WHAT YOU HAVE TO DO: Give back exactly the stretch of data below from the line holding "Move the rule" through the line holding "This screenshot has height=434, width=1024.", both ends included, and leave the remaining lines out.

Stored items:
"""

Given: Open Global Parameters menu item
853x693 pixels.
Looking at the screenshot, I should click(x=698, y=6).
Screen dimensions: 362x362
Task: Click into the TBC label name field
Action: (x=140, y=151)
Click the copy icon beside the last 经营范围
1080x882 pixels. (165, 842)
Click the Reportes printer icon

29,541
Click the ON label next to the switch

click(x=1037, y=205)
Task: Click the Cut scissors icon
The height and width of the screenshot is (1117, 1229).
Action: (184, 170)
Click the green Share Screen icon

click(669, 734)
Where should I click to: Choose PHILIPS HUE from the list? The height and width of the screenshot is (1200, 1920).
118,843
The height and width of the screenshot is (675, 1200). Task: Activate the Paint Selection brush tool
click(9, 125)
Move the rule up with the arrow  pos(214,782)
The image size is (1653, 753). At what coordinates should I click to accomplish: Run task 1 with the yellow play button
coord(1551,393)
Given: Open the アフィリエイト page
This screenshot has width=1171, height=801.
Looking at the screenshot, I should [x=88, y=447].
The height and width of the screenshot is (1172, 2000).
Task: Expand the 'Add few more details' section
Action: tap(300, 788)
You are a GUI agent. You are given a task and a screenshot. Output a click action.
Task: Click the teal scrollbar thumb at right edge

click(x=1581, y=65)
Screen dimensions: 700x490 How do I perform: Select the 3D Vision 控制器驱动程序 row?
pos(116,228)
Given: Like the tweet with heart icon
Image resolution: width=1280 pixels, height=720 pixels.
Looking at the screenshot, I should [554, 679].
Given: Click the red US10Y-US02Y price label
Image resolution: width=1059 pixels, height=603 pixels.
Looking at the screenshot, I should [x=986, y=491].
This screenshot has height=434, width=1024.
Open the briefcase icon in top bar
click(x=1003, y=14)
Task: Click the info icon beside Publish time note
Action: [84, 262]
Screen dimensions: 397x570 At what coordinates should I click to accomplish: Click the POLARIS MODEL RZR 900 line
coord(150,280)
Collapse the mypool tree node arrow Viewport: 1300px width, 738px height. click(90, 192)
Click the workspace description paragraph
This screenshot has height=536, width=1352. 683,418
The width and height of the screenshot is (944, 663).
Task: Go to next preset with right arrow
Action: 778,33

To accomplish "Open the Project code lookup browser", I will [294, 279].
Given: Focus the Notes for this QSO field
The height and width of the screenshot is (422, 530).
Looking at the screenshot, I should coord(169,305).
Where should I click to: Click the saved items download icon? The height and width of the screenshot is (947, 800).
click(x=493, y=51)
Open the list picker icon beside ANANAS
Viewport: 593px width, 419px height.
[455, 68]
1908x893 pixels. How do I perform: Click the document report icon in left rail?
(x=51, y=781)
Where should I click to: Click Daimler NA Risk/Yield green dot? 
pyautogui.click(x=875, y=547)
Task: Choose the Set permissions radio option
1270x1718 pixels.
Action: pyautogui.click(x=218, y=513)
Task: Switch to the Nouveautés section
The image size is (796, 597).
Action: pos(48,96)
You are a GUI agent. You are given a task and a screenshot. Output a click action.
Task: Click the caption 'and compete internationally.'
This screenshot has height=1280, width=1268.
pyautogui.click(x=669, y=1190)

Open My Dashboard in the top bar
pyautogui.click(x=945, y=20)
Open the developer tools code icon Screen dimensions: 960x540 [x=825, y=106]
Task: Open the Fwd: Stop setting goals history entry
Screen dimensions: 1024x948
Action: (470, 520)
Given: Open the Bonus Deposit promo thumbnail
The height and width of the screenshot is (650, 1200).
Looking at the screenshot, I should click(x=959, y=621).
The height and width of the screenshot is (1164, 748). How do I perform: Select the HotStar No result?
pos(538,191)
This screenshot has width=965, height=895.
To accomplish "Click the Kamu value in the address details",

"""

ANSWER SPACE:
Move the rule up with the arrow  pos(214,782)
The image size is (1653, 753). At what coordinates should I click to accomplish: Run task 1 with the yellow play button
coord(1551,393)
Given: Open the アフィリエイト page
This screenshot has width=1171, height=801.
Looking at the screenshot, I should [x=88, y=447].
The height and width of the screenshot is (1172, 2000).
Task: Expand the 'Add few more details' section
Action: tap(300, 788)
You are a GUI agent. You are given a task and a screenshot. Output a click action.
Task: Click the teal scrollbar thumb at right edge

click(x=1581, y=65)
Screen dimensions: 700x490 How do I perform: Select the 3D Vision 控制器驱动程序 row?
pos(116,228)
Given: Like the tweet with heart icon
Image resolution: width=1280 pixels, height=720 pixels.
Looking at the screenshot, I should [554, 679].
Given: Click the red US10Y-US02Y price label
Image resolution: width=1059 pixels, height=603 pixels.
Looking at the screenshot, I should [x=986, y=491].
This screenshot has height=434, width=1024.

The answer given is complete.